Huntoon, not seeing exactly what answer was expected, wisely attempted none, but made a feint of helping himself from the jug at his elbow, and then shoved it across the table. Ingle shook it and finding it still heavy, set it down with a contented thump.

"Bide you there, my beauty!" he said jovially, "till I'm ready for you. I'll have you yet. Yes, and Margaret Brent too, for all her fine-lady airs. Who ever heard of the Brents till they sprang up like mushrooms in this new world?

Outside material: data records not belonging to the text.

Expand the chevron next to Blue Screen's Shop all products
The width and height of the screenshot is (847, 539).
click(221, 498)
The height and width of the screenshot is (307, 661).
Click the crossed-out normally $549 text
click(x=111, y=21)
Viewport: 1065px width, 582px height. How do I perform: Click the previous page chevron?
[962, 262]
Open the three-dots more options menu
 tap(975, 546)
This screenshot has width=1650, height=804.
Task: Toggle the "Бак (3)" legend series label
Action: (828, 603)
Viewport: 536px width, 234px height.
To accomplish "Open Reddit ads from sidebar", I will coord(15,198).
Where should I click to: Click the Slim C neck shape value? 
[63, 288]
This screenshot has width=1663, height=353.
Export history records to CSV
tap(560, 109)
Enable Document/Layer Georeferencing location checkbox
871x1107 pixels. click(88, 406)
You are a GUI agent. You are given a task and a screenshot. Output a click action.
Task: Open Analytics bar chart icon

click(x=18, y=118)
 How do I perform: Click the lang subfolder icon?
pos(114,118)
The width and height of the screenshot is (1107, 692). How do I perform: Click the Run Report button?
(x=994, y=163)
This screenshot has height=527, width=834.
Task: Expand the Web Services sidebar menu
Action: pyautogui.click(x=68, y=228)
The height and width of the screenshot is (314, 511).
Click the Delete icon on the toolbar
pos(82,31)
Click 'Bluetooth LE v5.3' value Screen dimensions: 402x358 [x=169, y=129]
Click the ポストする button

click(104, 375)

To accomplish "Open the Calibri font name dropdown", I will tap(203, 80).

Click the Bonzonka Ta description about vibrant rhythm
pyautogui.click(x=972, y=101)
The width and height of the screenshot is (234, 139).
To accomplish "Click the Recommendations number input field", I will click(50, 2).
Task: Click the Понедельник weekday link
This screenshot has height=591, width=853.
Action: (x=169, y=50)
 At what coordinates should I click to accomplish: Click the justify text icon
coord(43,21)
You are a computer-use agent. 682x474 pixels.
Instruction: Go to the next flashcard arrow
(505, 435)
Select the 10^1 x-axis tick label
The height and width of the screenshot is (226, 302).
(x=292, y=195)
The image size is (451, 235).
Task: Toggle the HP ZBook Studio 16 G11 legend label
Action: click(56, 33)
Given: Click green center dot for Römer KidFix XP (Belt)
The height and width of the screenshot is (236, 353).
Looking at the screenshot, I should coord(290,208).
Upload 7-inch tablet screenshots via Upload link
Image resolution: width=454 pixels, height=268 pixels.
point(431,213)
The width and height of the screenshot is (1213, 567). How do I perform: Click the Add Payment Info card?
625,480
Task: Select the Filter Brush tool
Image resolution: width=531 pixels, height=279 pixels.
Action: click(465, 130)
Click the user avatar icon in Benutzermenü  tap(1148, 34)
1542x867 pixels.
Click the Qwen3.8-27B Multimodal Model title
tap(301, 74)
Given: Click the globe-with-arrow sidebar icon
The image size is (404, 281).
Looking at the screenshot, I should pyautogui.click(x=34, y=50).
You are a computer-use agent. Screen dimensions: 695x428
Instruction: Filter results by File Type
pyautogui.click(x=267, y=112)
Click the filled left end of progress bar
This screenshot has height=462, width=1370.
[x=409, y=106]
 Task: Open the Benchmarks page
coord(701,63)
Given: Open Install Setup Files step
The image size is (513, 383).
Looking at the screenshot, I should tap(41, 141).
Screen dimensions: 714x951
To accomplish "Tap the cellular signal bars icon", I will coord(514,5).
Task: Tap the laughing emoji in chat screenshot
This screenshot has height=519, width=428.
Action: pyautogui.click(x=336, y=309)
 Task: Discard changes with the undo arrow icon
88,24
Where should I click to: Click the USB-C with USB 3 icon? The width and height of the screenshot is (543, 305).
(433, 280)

While the Ingles – my grandfather did oft tell me how all England took its name from them."

"Faith!" said Huntoon to himself, "your spelling is not much improved since the days when you wrote Mistress Brent." Aloud he said, "And did the disappointment drive you out of England, the country named after your forefathers?"

"It did," answered Ingle, with a hiccough, and fell into drunken weeping, "but perhaps I might have lost my head if I'd tarried, so maybe 'tis all for the best, and the life o' the sea is a merry one; but I've never forgotten nor forgiven, and for Margaret Brent's sake I've sworn an oath to make a hell of Maryland to all her kith and kin."

With this Ingle came to himself a little and feared the confidences he was making this stranger in his cups might have gone too far, so he burst into tipsy laughter and shook the jug, which was made of leather, and then poured its contents to the last dregs into his silver-rimmed skull, and finally waving it above his head burst out singing, —

 
"'Oh, a leather bottel we know is good,
Far better than glasses or cans of wood.
And what do you say to the silver flagons fine?
Oh, they shall have no praise of mine,
But I wish in Heaven his soul may dwell
That first devised the leather bottel!'
 

Huzza for the leather bottel! and huzza for the wine in it! Wine and woman they're a fine pair; I'll sing you a song about them – hic!"

Huntoon looked anxiously toward the door behind which Peggy was sitting, and he saw with satisfaction that the carousing Captain had promised more than he could perform, for when he started to sing his voice failed him, his arm fell at his side, and the whole man collapsed in a heap beneath the table.

"At last," murmured Huntoon, gratefully, "I think he can be trusted to stay where he is till morning," and escaping from the close cabin with its foul-smelling lantern he made his way to the deck.

The fog was gone, and the night stainlessly, brilliantly, radiantly clear. The stars twinkled a frosty greeting to him. The deep, dark blue of the sky calmed and soothed him. He took a dozen turns up and down the deck, then he went below, and stretching himself out before the door of Peggy's cabin fell into a deep, dreamless sleep.